Problem Understanding

We have two arrays of equal length. We may choose a single non-negative value x, add it to every element of the first array, and take all results modulo m.

After this transformation, the order of elements does not matter. We are allowed to rearrange the transformed array arbitrarily. The task is to find the smallest x for which the transformed multiset becomes exactly the same as the multiset represented by the second array.

The key detail is that we are comparing multisets, not positions. If two arrays contain the same values with the same frequencies, they are considered equal after some permutation.

The constraints are unusually revealing. The array length is at most 2000, while m can be as large as 10^9. A solution that iterates over all possible values of x is impossible because the search space is far too large. On the other hand, n = 2000 is small enough that an O(n² log n) solution is perfectly acceptable. Around eight million operations are manageable within the time limit.
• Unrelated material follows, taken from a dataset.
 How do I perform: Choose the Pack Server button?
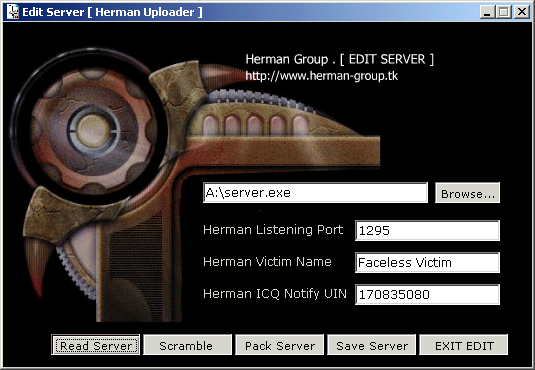pyautogui.click(x=279, y=345)
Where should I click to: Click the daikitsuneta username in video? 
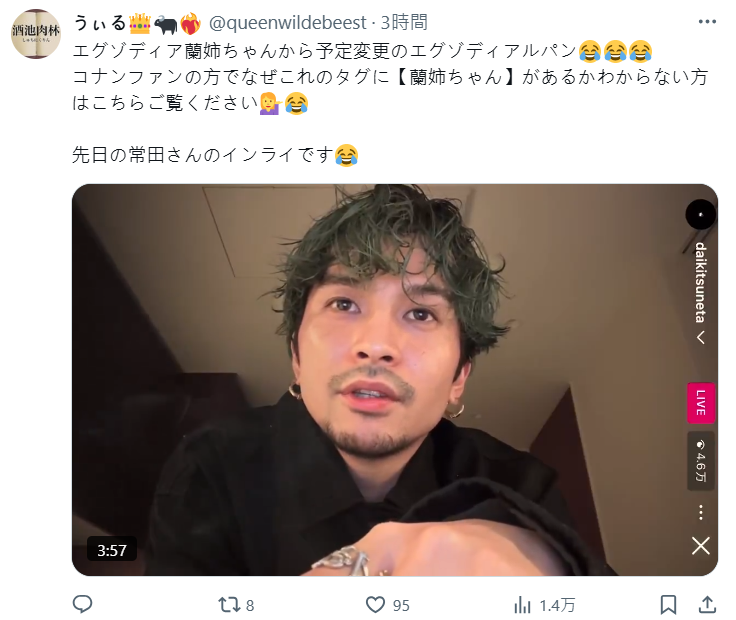(x=701, y=283)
Several edge cases can easily break a careless implementation.

Consider duplicate values:

n = 3, m = 5
a = [0, 0, 0]
b = [2, 2, 2]

The correct answer is 2.

A solution that assumes all elements are distinct and tries to match positions instead of frequencies will fail.

Wrap-around modulo arithmetic is another source of mistakes:

n = 2, m = 10
a = [8, 9]
b = [0, 1]

The correct answer is 2 because:

(8 + 2) mod 10 = 0
(9 + 2) mod 10 = 1

Using ordinary subtraction without modulo handling would incorrectly produce a negative shift.

A more subtle case occurs when several shifts appear plausible:

n = 3, m = 7
a = [0, 1, 2]
b = [1, 2, 3]

Both arrays are already sorted, and the valid shift is 1. A greedy matching strategy that does not verify the entire multiset could incorrectly accept another candidate.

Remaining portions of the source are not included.